Now whether you buy it, borrow it from the library, or sit in a big chair at the bookstore and take notes is up to you.
But what you will find is a comprehensive guide to hundreds of official literary agents, their names, what categories of book projects they will consider, their comission, a list of clients and books they've represented, and how they like to receive queries. (Official agents don't charge you anything up front... they only receive money once your project has sold. Don't get taken in by con artists masking as agents, and there are quite a few!)
There are also practical how to's included -- examples of query letters, interviews with agents on the business, and guides on how to be a good client.
It is important to get the latest edition of the guide, as agents switch agencies, go off on their own, move, or retire.
Another way to seek out a literary agent. Make sure you read the acknowledgements pages of your favorite books. Once you find the agent name, do a quick online search or check the Literary Guide. Generally, authors thank their agent. And chances are if you liked the book, you'll like the agent... or the agent will like your project if it's similar.
Or, if you're enrolled in a creative writing class, a writing group, or attend writer retreats/conferences, you'll also have an opportunity to network and meet agents personally.
The thing is this. These days if you're looking to be traditionally published, you have to have an agent. They are the one's who pitch your project to publishers to consider. They serve as your communication liaison with the publisher/editor.

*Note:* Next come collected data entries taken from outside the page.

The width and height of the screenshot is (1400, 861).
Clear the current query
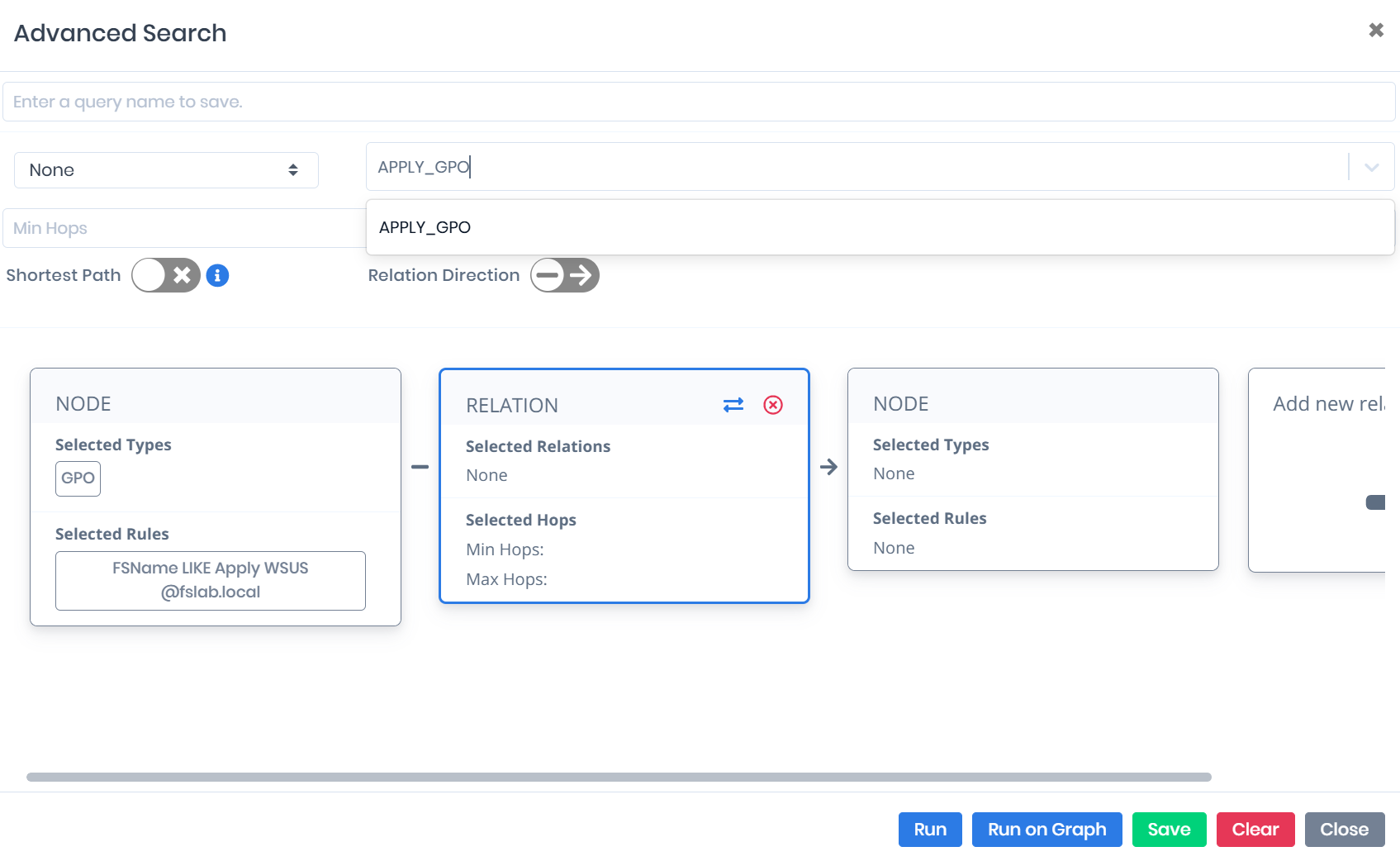(1255, 830)
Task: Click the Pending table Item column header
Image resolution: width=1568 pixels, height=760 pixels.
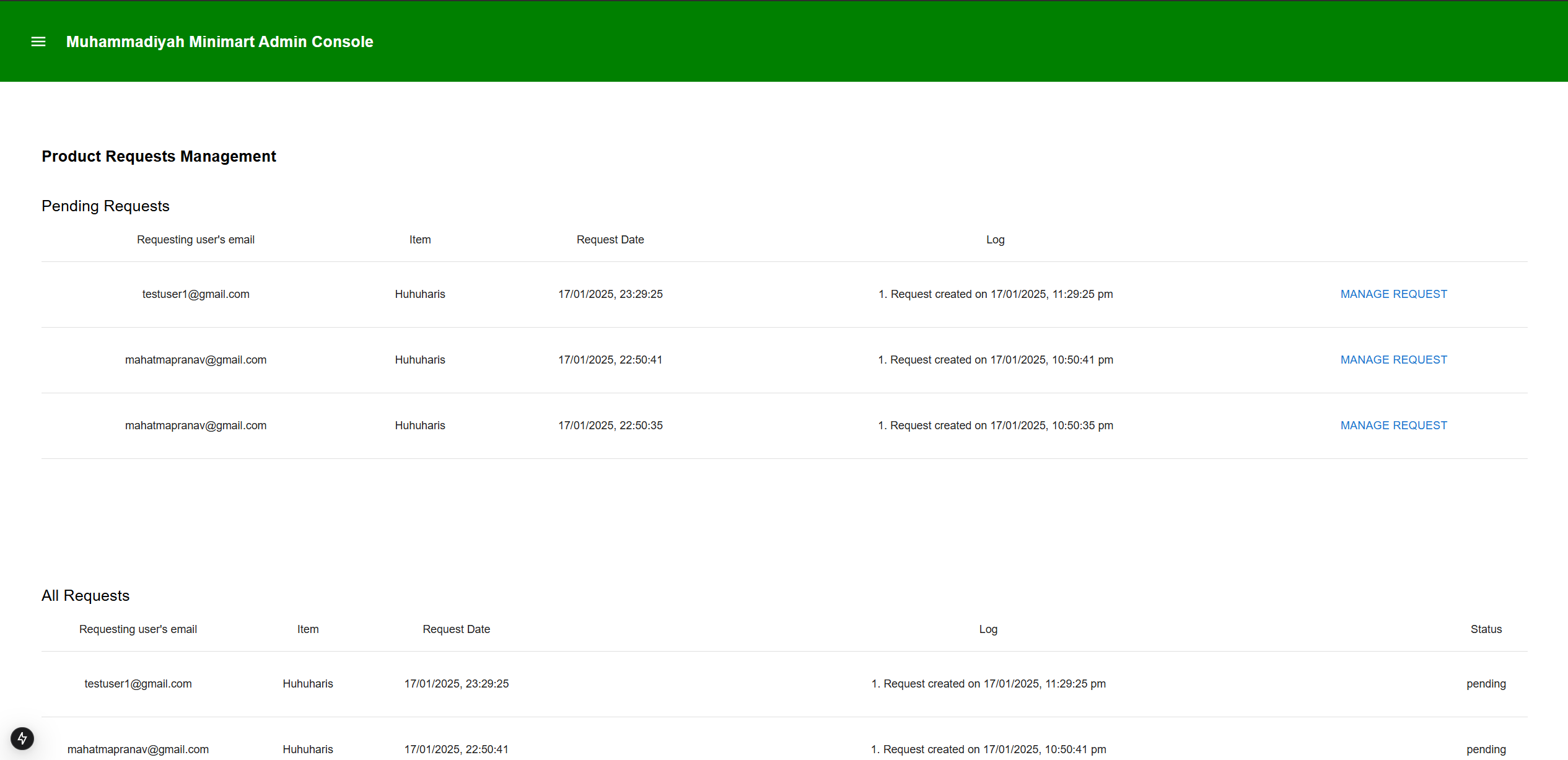Action: pyautogui.click(x=420, y=240)
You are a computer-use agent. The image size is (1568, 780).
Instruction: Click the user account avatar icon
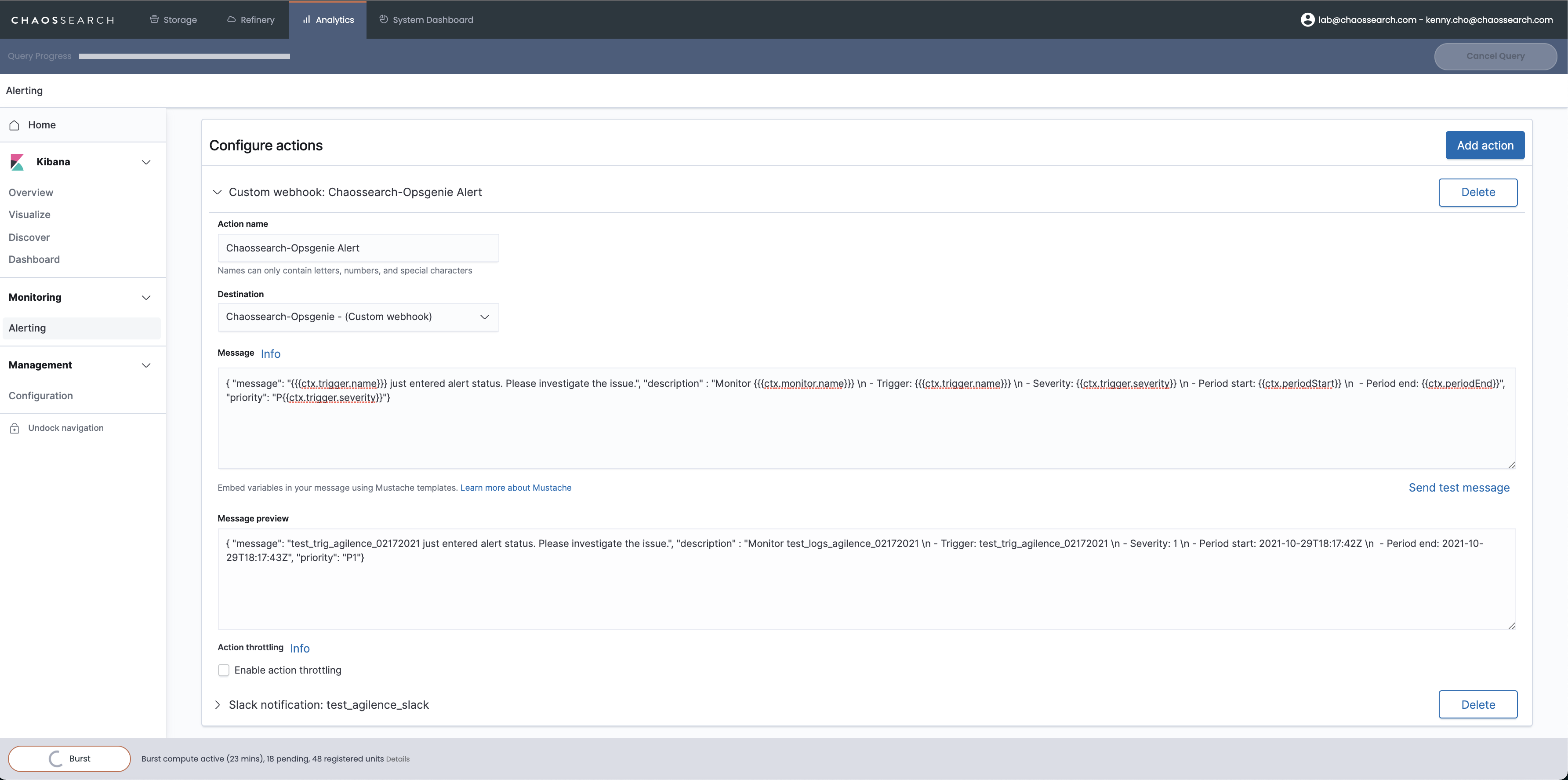(x=1307, y=19)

Getting an agent can be very time consuming and challenging. Once you query, you'll receive a good number of rejections as well as a good number of requests for your material. Be prepared to wait. Be prepared for rejection. Have patience. It's all about the right fit... and the work being ready for publication. My writing teachers and groups have always advised, "Don't send out your work too early. Make sure it's in the best shape possible." I offer the same advice.
But be sure your book is complete (meaning it's finished), grammatically correct, story in the best shape possible, and that you're not sending in your first draft. A first draft, while it may be your most "authentic" voice, isn't usually the best draft.
The hunt for a literary agent can be long and arduous. And once you have one, it's no guarantee that you'll be published. It just makes the journey a bit easier.
We can talk about agent expectations down the line.